**** Provided entries
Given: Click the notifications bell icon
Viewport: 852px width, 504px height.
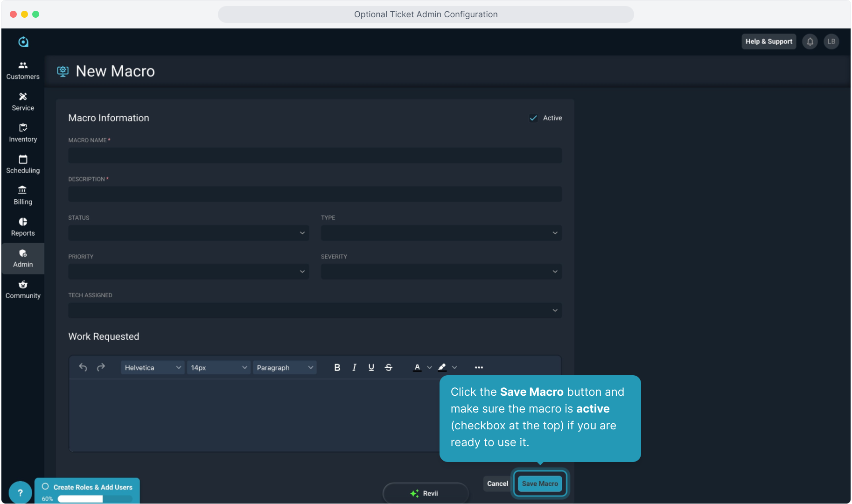Looking at the screenshot, I should (810, 42).
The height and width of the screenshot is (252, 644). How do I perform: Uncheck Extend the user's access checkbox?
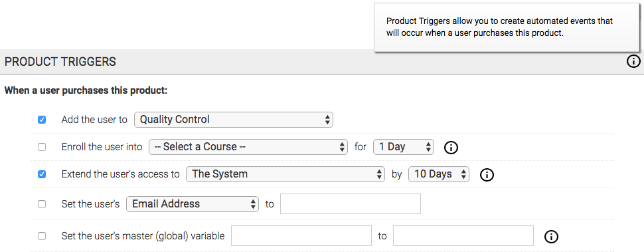(x=41, y=174)
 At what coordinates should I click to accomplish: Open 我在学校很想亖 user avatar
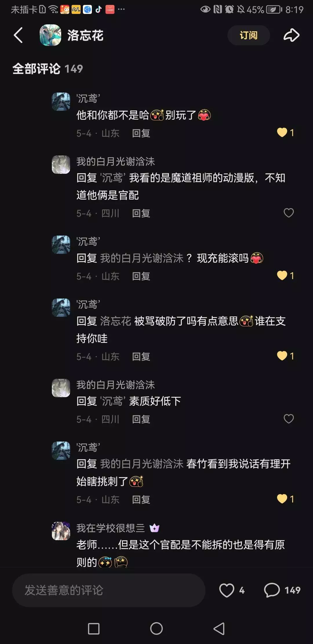click(x=61, y=531)
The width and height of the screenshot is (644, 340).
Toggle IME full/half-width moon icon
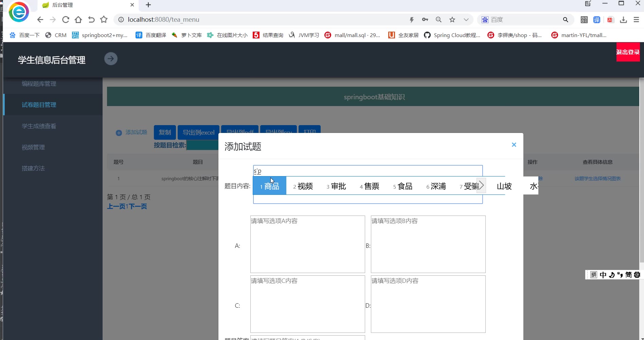point(612,275)
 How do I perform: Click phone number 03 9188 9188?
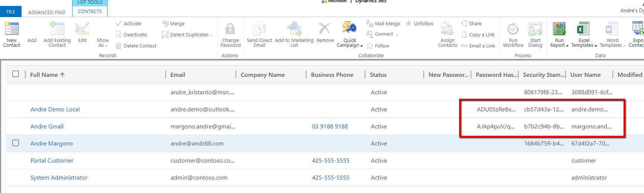coord(330,127)
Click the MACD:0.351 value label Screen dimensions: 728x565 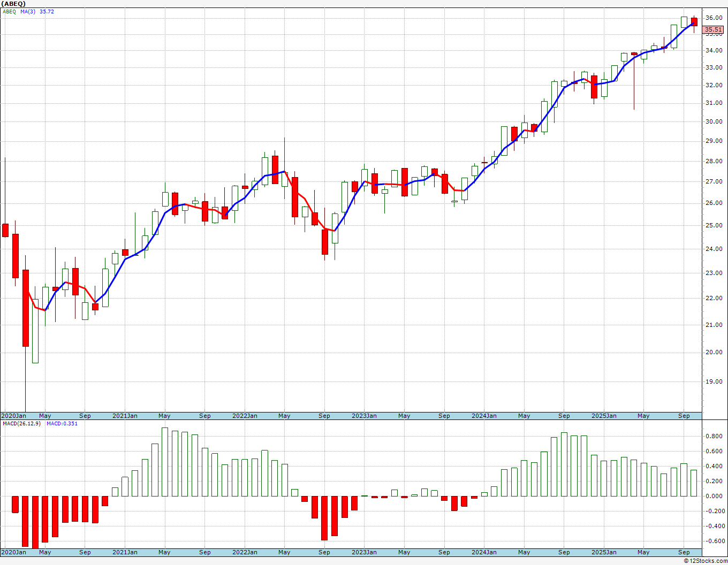click(62, 423)
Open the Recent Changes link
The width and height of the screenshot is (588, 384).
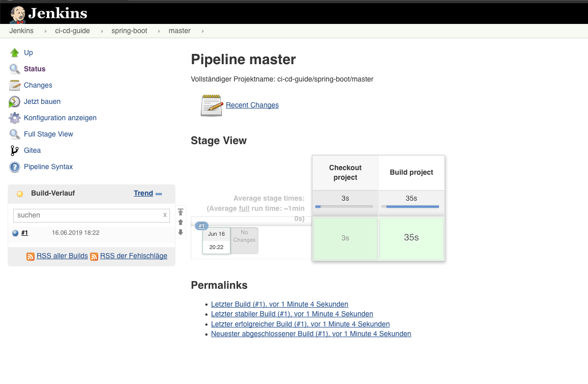252,105
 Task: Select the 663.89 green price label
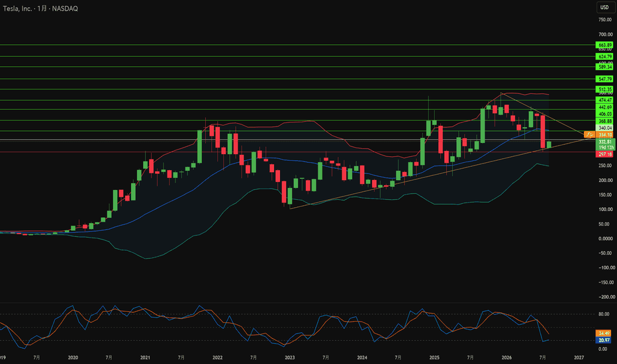pyautogui.click(x=605, y=45)
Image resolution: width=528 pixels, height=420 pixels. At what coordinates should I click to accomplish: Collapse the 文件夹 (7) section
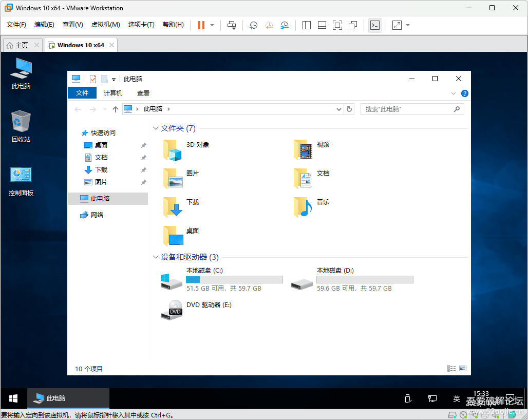(x=156, y=128)
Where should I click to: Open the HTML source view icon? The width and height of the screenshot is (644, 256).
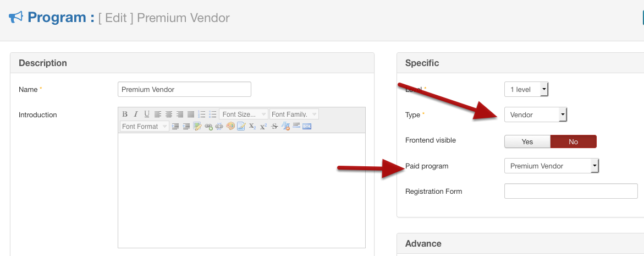click(307, 127)
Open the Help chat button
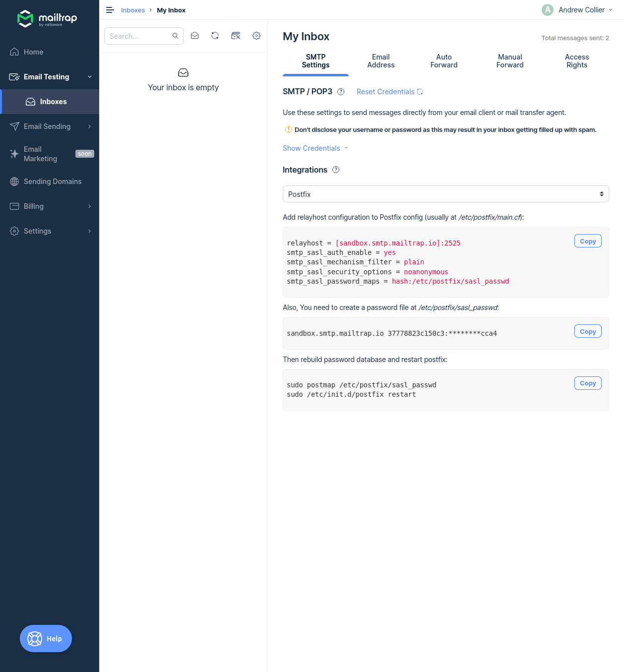The image size is (624, 672). pos(46,639)
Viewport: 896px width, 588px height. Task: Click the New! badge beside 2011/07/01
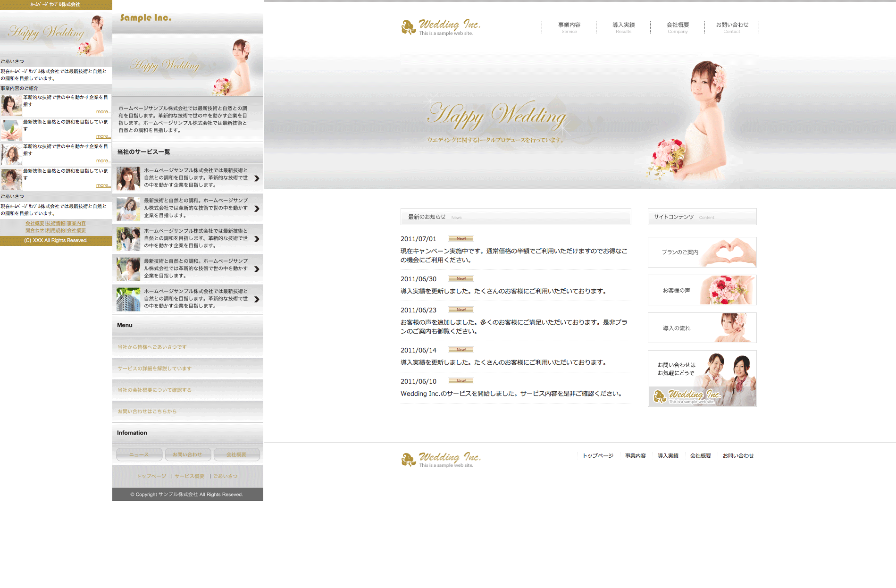click(461, 239)
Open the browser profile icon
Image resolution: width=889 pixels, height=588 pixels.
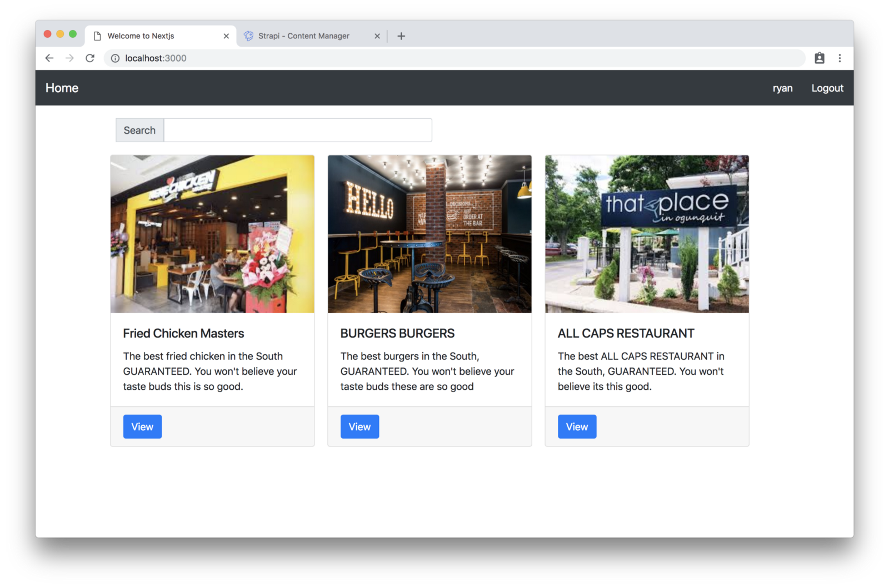819,58
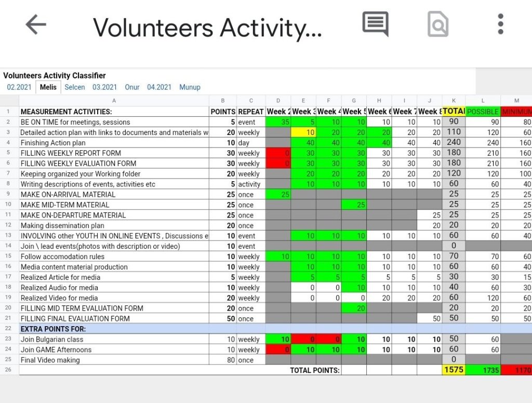Viewport: 532px width, 403px height.
Task: Select the 03.2021 sheet tab
Action: point(104,87)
********
**Prompt**
Retype the line containing "Open the Help chat button" and all lines after it to the end of the material, exactly as written, leaving out any pictures.

**Output of the exercise**
Open the Help chat button
The image size is (624, 672). pos(46,639)
Viewport: 896px width, 588px height. Task: Click the New! badge beside 2011/07/01
click(461, 239)
Open the browser profile icon
Image resolution: width=889 pixels, height=588 pixels.
819,58
Viewport: 532px width, 403px height.
Task: Select the 03.2021 sheet tab
Action: point(104,87)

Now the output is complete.